--- MATERIAL PROVIDED ---
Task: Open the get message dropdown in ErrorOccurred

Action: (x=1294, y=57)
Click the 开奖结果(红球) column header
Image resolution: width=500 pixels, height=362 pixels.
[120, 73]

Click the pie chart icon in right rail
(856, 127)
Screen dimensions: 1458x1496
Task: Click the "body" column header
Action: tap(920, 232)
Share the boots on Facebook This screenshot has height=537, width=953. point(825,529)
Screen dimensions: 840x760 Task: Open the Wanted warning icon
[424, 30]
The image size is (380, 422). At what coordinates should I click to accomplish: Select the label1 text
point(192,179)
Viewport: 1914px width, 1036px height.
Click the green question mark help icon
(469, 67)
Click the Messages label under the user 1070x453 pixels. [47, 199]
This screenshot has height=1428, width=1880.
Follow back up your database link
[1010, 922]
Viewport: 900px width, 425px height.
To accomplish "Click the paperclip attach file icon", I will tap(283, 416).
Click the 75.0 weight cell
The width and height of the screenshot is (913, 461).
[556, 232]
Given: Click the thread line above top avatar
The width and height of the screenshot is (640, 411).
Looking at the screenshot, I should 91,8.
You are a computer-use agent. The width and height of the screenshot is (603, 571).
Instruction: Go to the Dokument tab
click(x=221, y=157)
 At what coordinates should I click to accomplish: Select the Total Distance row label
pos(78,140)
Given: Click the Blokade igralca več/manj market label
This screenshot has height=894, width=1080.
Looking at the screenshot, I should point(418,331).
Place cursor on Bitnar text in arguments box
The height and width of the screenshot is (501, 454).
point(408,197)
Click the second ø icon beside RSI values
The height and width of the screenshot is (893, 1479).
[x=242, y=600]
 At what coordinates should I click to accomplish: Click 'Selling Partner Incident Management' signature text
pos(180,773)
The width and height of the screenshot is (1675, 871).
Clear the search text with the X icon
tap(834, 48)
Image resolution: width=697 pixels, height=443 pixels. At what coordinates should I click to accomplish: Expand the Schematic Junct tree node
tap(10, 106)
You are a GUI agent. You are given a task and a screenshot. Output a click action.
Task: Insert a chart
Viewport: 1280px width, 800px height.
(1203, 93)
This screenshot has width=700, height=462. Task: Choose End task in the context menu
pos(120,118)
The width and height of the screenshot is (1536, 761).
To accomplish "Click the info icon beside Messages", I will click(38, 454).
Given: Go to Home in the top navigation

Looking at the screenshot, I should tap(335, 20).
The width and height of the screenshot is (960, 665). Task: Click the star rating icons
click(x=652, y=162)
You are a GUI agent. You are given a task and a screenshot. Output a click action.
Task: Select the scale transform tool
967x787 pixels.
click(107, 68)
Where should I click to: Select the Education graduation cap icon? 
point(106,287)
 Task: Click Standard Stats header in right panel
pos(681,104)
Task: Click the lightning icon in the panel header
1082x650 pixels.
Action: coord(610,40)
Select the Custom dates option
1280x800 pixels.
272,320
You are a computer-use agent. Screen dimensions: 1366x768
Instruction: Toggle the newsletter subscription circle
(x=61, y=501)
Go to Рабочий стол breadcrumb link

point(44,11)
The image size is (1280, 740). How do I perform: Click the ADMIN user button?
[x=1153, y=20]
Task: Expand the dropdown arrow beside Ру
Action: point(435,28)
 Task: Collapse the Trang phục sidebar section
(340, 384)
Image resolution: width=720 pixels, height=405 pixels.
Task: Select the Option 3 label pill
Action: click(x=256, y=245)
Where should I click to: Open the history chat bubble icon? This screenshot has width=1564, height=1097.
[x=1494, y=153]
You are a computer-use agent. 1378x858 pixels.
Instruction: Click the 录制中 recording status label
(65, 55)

--- WHAT IS EXPECTED ---
The answer should be a bare number: the count of lines above in which the word "computer" occurs.

--- RESPONSE FOR THIS EXERCISE ---
3